**WHAT THIS TASK INVOLVES**
Return all lines in the material below that contain "Wifi".

((

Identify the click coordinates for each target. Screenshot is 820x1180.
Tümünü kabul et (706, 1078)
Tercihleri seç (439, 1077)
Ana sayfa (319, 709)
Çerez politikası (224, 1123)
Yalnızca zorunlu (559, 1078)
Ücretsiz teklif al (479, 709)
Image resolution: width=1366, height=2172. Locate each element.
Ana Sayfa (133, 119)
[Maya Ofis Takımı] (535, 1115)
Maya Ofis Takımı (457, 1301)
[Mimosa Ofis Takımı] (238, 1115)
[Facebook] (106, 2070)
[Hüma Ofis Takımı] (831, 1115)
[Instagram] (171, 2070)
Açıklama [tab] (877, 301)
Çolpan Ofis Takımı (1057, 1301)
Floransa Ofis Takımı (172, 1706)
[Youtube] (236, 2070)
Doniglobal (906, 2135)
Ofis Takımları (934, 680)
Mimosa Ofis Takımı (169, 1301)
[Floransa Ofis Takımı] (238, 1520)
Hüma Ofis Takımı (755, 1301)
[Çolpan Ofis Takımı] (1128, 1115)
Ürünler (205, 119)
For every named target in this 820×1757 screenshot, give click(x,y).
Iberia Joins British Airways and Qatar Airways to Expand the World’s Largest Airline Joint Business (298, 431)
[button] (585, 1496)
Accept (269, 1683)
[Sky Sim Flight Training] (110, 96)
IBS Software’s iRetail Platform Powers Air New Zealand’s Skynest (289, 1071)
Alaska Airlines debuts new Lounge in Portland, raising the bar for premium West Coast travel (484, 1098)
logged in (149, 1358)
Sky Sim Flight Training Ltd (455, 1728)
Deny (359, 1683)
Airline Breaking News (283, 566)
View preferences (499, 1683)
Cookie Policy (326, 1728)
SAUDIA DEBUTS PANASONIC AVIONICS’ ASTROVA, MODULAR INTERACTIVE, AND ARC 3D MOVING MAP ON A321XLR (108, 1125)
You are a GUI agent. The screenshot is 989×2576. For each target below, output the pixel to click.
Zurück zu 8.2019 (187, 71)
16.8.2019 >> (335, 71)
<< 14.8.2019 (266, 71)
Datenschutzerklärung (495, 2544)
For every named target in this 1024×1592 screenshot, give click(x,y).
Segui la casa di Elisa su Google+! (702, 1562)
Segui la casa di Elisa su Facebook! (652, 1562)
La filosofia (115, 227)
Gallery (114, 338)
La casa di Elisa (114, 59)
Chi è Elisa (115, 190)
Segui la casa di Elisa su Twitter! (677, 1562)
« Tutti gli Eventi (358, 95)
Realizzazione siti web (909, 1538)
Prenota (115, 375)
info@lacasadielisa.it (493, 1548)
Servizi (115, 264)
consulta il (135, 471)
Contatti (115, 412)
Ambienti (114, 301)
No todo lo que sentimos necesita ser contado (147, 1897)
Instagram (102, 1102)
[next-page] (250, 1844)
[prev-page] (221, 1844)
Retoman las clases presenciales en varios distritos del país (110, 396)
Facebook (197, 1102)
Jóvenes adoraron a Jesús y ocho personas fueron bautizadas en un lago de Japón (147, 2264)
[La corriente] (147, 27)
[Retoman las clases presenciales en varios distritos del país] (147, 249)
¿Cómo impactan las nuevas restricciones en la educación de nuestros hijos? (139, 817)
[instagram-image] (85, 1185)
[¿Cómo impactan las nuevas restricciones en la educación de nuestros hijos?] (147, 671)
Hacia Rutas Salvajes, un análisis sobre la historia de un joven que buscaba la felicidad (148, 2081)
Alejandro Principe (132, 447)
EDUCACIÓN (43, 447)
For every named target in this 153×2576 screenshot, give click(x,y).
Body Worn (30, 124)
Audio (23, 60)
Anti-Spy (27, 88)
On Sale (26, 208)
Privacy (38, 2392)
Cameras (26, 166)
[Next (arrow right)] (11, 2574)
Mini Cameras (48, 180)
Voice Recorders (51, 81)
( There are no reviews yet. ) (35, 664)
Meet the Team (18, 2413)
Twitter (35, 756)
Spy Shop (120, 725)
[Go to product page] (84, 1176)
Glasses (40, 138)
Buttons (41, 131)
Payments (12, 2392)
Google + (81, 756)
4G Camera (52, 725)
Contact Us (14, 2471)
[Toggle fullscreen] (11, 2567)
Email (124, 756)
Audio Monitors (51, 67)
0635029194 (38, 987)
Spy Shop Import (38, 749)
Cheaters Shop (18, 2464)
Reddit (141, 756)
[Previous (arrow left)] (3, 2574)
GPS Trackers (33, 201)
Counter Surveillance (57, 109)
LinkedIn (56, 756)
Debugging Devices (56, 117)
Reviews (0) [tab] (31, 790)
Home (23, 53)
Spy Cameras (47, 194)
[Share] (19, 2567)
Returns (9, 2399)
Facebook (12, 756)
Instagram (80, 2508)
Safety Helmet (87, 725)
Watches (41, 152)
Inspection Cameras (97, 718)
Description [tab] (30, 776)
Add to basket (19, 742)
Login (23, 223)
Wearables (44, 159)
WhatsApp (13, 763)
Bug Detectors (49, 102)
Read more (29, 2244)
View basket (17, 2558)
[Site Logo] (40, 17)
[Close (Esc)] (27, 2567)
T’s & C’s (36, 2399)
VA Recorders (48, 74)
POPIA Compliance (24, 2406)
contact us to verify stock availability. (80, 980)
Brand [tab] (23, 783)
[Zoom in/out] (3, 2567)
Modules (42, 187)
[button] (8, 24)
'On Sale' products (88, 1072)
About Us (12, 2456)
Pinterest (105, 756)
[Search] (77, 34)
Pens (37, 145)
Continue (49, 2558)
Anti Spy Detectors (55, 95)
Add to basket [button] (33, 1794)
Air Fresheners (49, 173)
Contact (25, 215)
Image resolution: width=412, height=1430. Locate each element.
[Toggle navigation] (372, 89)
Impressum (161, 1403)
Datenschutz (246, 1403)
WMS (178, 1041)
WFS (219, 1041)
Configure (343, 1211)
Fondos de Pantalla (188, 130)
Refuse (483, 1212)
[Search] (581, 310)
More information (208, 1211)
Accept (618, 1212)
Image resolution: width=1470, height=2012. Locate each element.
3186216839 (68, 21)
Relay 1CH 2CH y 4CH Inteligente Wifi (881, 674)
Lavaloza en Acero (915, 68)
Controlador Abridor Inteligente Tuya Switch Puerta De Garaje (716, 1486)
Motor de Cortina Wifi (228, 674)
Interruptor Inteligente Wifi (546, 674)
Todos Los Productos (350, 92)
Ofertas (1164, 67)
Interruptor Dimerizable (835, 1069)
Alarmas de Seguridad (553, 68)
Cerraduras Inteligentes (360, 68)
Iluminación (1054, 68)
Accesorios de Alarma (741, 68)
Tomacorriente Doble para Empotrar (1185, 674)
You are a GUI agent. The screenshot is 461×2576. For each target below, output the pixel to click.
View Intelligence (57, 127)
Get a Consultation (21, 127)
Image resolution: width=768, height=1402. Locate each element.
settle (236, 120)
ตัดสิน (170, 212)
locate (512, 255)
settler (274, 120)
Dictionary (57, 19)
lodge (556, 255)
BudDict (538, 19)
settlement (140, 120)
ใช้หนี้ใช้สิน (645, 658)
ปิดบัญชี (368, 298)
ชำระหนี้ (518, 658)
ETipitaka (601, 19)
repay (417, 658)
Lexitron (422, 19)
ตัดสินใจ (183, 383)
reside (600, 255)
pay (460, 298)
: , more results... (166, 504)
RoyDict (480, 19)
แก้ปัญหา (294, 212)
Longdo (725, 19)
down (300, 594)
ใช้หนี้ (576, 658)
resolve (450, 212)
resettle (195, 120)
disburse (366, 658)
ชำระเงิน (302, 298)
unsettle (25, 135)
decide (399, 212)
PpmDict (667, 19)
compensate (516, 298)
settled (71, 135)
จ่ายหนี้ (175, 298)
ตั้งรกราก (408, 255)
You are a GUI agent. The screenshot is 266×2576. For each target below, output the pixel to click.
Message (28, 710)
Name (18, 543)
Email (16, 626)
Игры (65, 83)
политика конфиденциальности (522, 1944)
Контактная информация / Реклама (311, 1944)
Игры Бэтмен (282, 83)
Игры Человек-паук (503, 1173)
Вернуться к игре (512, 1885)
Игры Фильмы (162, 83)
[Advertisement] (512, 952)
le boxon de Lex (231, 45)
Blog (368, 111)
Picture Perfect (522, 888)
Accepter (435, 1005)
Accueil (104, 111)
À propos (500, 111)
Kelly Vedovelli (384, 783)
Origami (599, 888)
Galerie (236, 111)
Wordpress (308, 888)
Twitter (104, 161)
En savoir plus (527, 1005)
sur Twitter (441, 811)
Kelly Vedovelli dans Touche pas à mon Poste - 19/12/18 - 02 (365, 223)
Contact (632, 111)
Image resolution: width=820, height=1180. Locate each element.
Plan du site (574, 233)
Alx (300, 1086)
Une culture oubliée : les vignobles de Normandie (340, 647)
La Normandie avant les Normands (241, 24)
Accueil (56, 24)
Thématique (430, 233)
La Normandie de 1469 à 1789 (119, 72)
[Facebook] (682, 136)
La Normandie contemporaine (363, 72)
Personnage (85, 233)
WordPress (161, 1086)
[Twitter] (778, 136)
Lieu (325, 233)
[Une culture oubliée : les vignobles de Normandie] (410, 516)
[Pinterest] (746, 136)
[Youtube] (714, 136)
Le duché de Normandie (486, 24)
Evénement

))

**EXPECTED ANSWER**
Relay 1CH 2CH y 4CH Inteligente Wifi (881, 674)
Motor de Cortina Wifi (228, 674)
Interruptor Inteligente Wifi (546, 674)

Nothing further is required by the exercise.